Belle nodded. "But you didn't. You fought her."

"Because Bae was in my head. He stopped me. And after he was gone..." Rumple looked at her with terror in his eyes. "The dagger wasn't enough for her, you know. She wanted it to be real. If she ever thought of you as a rival..."

"It's all right. It doesn't matter. She doesn't matter, now." Belle pulled him into a hug, desperately willing him to believe her. She hated that she was glad that Zelena was dead. Murder was wrong, but she couldn't blame Rumple for what he had done, any more than she could blame him for killing Peter Pan.

"I said anything. Did anything." His voice was soft next to her ear. She felt him shudder under her touch. "As long as I could distract the witch, that was a little longer you would be safe."

She remembered his face in the mirror, breaking the Snow Queen's spell. Look at me. Don't look at the mirror. Imagined him standing between herself and Zelena. Don't look at Belle... "I'm so sorry. I didn't know... I never realized..."

"What's done is done. What's the use of knowing something that can only hurt you?"

"She may be dead, but you're still in pain! Please, let me help you." Belle knew he hated to show any weakness, but how could he heal if he refused to admit to the damage?

"It's not that bad," he insisted, as he had after he was first free from Zelena. "I'm fine."

And between his acting skills and her inexperience, she had believed him. But now she knew better. "It was bad enough that you wished you were dead. How much worse is that for an immortal, who can't even die?"
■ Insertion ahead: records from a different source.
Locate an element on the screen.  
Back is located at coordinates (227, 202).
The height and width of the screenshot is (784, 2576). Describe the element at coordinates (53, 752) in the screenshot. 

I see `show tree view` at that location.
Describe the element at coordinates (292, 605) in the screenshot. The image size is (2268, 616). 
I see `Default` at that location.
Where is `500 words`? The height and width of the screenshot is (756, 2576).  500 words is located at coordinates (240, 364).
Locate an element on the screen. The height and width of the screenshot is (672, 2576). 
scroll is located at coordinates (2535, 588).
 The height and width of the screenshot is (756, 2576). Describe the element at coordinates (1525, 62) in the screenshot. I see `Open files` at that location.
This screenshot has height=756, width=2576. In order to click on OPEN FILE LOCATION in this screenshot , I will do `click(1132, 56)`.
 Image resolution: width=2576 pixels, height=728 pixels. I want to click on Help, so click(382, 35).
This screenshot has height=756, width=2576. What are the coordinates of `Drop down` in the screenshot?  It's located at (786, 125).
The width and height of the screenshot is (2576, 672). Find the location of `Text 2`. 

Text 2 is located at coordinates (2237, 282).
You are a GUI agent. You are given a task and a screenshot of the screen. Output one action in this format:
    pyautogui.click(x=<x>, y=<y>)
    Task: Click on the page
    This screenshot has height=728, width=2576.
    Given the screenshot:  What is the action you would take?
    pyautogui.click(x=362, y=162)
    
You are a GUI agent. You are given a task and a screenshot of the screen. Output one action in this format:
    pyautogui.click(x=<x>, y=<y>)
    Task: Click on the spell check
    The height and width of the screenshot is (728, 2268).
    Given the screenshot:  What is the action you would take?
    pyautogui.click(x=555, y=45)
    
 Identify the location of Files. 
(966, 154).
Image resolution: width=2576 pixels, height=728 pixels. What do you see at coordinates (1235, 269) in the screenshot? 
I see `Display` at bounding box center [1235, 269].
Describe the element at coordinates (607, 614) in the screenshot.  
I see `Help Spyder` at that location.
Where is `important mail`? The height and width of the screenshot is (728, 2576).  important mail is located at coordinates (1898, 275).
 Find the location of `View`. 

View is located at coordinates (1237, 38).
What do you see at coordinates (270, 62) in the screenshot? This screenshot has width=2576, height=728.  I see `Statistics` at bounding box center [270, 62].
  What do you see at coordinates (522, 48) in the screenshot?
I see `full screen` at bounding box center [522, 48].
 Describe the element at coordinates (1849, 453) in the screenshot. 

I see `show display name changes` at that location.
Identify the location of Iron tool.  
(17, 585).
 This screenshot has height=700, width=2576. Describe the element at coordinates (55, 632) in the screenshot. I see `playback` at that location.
Rumple scoffed with bitter humor. "Zelena had the dagger. It would have been easy enough to provoke her into using it."

Easy enough, compared to manipulating Regina to murder a father she loved for a curse that the Dark One couldn't (wouldn't) cast himself. No wonder her mirror self had claimed Belle as another of his dupes. But to use that skill to engineer his own death... how much pain must he have been in? She could hardly imagine it, even now, and the Belle in the dream catcher had been oblivious. "Zelena as the Dark One... that would have been a nightmare."

"Better her than the Dark One with no one else at home. At least I would be free, and no longer a danger to you."

"And the rest of Storybrooke?"

"With me gone, Zelena would have no reason to care about you. And the heroes would win in the end, as they always do. Ingrid might even have shown her hand, if only to protect Emma."

Belle wasn't as confident. Rumple had been trying his best not to harm anyone even while being controlled by Zelena. As the Dark One, Zelena wouldn't have been so constrained and who knew how much power she could have drawn on? She admitted, "Storybrooke is safer without her."

Rumple gaped at her. "Then why did you tell me not to go after her, when you knew how dangerous she was?"

"I didn't want you to darken yourself any further." He had once told her that she made him want to go back to the best version of himself. She had taken that to heart, a comforting thought when in her more insecure moments she wondered what he (powerful, legendary) saw in her (ordinary, unmagical) — the counterpoint to the doubts voiced by Ingrid's mirror.

"Belle..." His breath came out in a despairing sigh. "I'm afraid it's far too late for that."


Author's notes: Time to hate on season 4. Cos I really hated s4. And to this day so much of it makes no sense to me (beyond the obvious character assassination). The mansion, the hat, the Apprentice selling Emma to Ingrid, the whole return of Zelena plot, the Author, and probably other things I've erased from my memory. So years late to the game, here I am attacking canon with AUs, random crossovers, and OOC levels of honesty.

Some dialogue taken from canon. I do not own OUAT, yadda yadda yadda. Taking liberties with the timeline and order of events.

Fake dagger: I am going with the fan theory that it was a fake that Regina picked up and later gave to Belle.